Data Analysis

Andrey Shestakov (avshestakov@hse.ru)

Regularization in linear models.

Linear classification. Logistic Regression¹

^{1. Some materials are taken from machine learning course of Victor Kitov}

Let's recall previous lecture¶

Linear regression
- linear dependence between target features and predictors

$$f(x_{n}, \beta) = \hat{y}_{n} = \beta_0 + \beta_1x_{n}^1 + \dots$$

Optimize Ordinary Least Squares
Solution can be found
- analytically
- with gradient descent

Regularization & restrictions¶

Intuition¶

[Andrew's Ng Machine Learning Class - Stanford]

Regularization¶

Regularization - technique that reduces model complexity to prevent overfitting
Desired outcomes:
- train loss goes up
- test loss goes down
Have we already seen it?

Regularization¶

Insert additional requirement for regularizer $R(\beta)$ to be small: $$ \sum_{n=1}^{N}\left(x_{n}^{T}\beta-y_{n}\right)^{2}+\lambda R(\beta)\to\min_{\beta} $$
$\lambda>0$ - hyperparameter.
$R(\beta)$ penalizes complexity of models. $$ \begin{array}{ll} R(\beta)=||\beta||_{1} & \mbox{Lasso regression}\\ R(\beta)=||\beta||_{2}^{2} & \text{Ridge regression} \end{array} $$

Not only accuracy matters for the solution but also model simplicity!
$\lambda$ controls complexity of the model:$\uparrow\lambda\Leftrightarrow\text{complexity}$$\downarrow$.

Comments¶

Dependency of $\beta$ from $\lambda$ for ridge (A) and LASSO (B):
LASSO can be used for automatic feature selection.
$\lambda$ is usually found using cross-validation on exponential grid, e.g. $[10^{-6},10^{-5},...10^{5},10^{6}]$.
It's always recommended to use regularization because
- it gives smooth control over model complexity.
- reduces ambiguity for multiple solutions case.

In [4]:

df_auto = df_auto.assign(kilometrage = lambda r: r.mileage*1.6)
df_auto.loc[:, ['mileage', 'kilometrage', 'price']].head()

Out[4]:

	mileage	kilometrage	price
0	67697	108315.2	14995
1	73738	117980.8	11988
2	80313	128500.8	11999
3	86096	137753.6	12995
4	79607	127371.2	11333

In [11]:

X_train = df_auto.loc[:, ['mileage', 'kilometrage']].values
y_train = df_auto.price.values

model = Lasso()
# model = Ridge()
model.fit(X_train, y_train)

print('Модель:\nprice = %.2f + (%.2f)*mileage + (%.2f)*kilometrage' % (model.intercept_, model.coef_[0], model.coef_[1],))

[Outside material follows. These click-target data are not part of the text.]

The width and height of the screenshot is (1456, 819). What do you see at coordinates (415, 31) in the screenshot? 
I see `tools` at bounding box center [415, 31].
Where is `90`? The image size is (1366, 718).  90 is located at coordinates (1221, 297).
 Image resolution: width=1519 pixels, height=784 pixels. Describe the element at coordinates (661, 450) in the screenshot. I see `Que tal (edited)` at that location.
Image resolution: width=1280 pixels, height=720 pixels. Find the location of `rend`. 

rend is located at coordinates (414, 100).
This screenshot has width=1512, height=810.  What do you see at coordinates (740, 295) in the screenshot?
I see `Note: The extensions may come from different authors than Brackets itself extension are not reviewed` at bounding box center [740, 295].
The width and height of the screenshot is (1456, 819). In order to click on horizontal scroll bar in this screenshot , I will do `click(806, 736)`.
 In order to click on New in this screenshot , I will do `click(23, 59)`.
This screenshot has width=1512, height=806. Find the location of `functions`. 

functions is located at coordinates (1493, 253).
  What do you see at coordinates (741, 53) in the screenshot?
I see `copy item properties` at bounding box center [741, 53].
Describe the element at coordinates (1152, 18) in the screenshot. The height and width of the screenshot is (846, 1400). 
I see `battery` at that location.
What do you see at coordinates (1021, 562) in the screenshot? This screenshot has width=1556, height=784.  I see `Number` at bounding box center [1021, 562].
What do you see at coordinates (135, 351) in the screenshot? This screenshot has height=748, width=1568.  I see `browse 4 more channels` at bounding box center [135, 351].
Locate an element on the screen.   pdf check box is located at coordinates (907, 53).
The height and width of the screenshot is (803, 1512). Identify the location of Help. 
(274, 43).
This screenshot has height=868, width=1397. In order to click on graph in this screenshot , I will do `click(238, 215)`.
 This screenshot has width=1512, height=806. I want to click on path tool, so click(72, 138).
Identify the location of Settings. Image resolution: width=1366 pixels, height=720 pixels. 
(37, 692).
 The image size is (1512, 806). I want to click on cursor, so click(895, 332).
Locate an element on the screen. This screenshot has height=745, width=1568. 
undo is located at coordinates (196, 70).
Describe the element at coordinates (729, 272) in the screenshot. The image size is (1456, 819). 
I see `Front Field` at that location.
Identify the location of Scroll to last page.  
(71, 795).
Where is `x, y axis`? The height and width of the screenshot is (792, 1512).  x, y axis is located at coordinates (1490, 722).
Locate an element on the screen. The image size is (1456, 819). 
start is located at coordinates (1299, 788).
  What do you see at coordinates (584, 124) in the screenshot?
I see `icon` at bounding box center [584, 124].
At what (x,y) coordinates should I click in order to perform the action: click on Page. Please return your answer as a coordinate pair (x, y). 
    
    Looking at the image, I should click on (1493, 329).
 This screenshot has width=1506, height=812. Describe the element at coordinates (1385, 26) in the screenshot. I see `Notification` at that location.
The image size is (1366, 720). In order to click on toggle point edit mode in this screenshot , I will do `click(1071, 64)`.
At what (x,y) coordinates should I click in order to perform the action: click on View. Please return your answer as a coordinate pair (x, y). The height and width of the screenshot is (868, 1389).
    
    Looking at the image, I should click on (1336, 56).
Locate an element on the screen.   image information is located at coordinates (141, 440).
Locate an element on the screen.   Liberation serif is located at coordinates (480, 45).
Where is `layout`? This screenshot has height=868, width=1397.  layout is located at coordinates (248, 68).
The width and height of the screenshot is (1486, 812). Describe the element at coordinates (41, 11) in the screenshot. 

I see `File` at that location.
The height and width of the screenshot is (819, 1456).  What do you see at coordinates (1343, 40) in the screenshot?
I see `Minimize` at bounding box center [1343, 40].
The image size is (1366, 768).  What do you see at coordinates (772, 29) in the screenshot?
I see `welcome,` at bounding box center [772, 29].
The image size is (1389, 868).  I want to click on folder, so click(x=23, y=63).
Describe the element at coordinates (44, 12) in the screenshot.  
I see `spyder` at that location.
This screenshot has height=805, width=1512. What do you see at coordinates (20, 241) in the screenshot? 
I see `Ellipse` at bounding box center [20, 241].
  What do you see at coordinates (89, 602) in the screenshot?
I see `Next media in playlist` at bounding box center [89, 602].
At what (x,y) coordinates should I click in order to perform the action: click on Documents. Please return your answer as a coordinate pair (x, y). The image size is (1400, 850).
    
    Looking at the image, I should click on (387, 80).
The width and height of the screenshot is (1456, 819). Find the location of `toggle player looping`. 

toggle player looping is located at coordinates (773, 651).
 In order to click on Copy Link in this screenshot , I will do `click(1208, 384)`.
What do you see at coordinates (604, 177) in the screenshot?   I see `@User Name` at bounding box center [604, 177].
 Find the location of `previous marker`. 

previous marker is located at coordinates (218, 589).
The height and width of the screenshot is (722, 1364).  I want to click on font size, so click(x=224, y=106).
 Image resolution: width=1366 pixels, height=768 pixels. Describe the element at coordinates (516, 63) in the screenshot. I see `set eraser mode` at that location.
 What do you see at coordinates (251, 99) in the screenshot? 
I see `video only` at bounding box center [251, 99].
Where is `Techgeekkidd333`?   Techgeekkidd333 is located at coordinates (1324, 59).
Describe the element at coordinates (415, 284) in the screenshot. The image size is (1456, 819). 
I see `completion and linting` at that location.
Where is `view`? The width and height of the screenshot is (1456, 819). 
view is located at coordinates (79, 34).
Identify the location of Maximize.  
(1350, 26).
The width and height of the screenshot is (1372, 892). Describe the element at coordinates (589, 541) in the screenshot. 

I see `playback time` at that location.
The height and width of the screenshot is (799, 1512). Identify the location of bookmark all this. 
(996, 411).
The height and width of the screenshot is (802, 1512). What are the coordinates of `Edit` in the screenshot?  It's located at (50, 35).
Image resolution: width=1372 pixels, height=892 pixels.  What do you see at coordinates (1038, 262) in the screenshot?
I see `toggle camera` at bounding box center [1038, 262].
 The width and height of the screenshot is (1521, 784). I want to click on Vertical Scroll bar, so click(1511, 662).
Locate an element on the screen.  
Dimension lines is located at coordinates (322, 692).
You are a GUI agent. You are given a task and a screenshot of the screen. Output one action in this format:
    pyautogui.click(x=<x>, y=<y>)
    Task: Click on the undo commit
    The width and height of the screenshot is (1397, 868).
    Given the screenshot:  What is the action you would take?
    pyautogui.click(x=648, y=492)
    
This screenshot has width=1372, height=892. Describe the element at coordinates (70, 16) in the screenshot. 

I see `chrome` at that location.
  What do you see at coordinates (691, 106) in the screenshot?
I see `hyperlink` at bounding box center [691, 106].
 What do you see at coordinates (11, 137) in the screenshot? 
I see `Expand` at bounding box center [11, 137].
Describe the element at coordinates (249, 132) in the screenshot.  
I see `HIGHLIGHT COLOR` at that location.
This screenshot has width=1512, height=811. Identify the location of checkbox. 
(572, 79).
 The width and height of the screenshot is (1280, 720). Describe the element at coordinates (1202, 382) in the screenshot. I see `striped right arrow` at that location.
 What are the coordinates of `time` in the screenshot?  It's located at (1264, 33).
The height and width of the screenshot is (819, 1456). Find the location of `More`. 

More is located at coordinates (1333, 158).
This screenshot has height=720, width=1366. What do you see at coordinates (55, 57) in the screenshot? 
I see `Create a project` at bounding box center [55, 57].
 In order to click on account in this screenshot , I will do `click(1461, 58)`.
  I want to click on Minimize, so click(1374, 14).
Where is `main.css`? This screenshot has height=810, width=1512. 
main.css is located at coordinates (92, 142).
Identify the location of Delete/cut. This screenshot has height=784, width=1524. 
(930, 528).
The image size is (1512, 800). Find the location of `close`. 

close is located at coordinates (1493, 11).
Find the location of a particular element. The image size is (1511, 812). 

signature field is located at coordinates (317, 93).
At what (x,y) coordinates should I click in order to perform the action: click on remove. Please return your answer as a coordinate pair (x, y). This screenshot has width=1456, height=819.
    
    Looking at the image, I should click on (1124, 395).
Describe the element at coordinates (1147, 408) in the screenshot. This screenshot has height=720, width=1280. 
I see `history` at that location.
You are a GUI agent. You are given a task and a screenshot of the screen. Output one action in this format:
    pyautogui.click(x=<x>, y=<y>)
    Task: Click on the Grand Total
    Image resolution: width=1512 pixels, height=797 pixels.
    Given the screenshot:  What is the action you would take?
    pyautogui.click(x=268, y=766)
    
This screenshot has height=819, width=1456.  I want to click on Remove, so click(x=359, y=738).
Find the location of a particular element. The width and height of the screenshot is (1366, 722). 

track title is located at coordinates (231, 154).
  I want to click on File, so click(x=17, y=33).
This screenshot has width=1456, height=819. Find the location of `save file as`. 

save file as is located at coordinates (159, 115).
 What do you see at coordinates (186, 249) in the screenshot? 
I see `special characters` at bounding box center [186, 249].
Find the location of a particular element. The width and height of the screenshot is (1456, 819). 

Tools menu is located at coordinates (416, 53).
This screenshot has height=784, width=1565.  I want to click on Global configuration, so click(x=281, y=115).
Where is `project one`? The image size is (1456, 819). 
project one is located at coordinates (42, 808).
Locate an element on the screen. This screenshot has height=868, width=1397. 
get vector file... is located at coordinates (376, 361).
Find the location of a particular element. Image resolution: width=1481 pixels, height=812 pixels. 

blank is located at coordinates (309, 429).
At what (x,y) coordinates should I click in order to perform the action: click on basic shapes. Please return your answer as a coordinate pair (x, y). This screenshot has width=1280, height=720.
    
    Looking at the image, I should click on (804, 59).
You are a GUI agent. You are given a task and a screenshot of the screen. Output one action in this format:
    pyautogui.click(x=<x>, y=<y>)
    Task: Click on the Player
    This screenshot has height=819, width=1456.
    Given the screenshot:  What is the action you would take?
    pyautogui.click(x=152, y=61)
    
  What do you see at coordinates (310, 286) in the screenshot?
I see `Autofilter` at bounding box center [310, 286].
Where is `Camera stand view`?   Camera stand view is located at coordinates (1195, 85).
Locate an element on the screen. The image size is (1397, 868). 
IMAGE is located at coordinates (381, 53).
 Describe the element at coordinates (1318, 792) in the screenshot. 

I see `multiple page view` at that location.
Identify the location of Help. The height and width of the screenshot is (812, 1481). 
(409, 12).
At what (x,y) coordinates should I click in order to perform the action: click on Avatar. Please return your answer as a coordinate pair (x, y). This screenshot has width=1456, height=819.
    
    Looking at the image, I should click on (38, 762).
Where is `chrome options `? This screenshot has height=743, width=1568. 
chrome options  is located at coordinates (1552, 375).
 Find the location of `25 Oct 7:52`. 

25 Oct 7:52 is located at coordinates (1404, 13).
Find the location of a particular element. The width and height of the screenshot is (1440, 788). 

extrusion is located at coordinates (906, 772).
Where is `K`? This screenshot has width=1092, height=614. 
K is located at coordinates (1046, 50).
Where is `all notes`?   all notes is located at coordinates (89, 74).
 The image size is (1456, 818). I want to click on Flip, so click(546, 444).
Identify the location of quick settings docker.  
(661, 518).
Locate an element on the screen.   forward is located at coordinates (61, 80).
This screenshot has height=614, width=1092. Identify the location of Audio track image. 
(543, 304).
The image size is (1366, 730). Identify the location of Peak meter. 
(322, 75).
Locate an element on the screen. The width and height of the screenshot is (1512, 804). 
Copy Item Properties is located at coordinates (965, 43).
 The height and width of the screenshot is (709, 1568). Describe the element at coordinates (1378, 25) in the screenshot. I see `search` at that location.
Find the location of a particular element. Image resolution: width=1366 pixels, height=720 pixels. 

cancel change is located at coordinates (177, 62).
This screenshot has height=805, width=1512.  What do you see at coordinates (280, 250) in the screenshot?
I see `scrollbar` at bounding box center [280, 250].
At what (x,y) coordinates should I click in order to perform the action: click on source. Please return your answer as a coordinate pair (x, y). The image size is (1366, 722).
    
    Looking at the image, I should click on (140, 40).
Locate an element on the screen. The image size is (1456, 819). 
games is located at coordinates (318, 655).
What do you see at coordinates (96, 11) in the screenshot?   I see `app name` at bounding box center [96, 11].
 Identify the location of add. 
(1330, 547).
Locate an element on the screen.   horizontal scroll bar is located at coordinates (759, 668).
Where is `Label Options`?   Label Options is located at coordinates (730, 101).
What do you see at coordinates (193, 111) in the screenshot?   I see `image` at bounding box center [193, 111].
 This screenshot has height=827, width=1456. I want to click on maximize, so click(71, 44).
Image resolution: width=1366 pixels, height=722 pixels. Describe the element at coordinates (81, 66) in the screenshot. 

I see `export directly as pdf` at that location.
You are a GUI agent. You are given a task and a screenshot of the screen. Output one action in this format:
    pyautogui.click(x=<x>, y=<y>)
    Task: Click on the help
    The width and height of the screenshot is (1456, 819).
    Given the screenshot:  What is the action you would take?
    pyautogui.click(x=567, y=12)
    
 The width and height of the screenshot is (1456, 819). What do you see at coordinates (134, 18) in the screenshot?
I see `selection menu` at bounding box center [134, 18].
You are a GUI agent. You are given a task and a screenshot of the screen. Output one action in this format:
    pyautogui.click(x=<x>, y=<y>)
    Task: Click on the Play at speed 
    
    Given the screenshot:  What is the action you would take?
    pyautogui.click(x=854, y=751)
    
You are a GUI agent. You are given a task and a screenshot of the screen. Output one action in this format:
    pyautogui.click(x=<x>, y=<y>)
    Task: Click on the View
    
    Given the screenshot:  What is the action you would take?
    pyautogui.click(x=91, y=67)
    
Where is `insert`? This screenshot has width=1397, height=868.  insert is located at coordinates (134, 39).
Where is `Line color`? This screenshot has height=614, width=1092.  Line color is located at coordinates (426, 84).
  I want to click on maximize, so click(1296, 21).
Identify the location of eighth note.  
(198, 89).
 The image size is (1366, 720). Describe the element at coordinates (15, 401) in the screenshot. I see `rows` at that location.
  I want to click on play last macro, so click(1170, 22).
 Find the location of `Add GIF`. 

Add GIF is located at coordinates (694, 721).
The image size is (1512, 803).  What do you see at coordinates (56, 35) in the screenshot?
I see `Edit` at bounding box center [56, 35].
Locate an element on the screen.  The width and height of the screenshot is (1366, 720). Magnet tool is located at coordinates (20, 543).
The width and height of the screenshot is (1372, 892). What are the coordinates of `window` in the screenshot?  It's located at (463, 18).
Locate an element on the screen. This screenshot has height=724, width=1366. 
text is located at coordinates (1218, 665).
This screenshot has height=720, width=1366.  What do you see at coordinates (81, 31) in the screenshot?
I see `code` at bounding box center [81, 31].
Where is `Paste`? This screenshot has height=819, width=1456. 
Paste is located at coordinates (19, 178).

y_hat = model.predict(X_train)

df_auto.plot(x='mileage', y='price', kind='scatter')
_ = plt.plot(X_train[:, 0], y_hat, c='r')

Модель:
price = 16762.02 + (-0.05)*mileage + (-0.00)*kilometrage

ElasticNet¶

ElasticNet:

$$ R(\beta)=\alpha||\beta||_{1}+(1-\alpha)||\beta||_{2}^{2}\to\min_{\beta} $$

$\alpha\in(0,1)$ - hyperparameter, controlling impact of each part.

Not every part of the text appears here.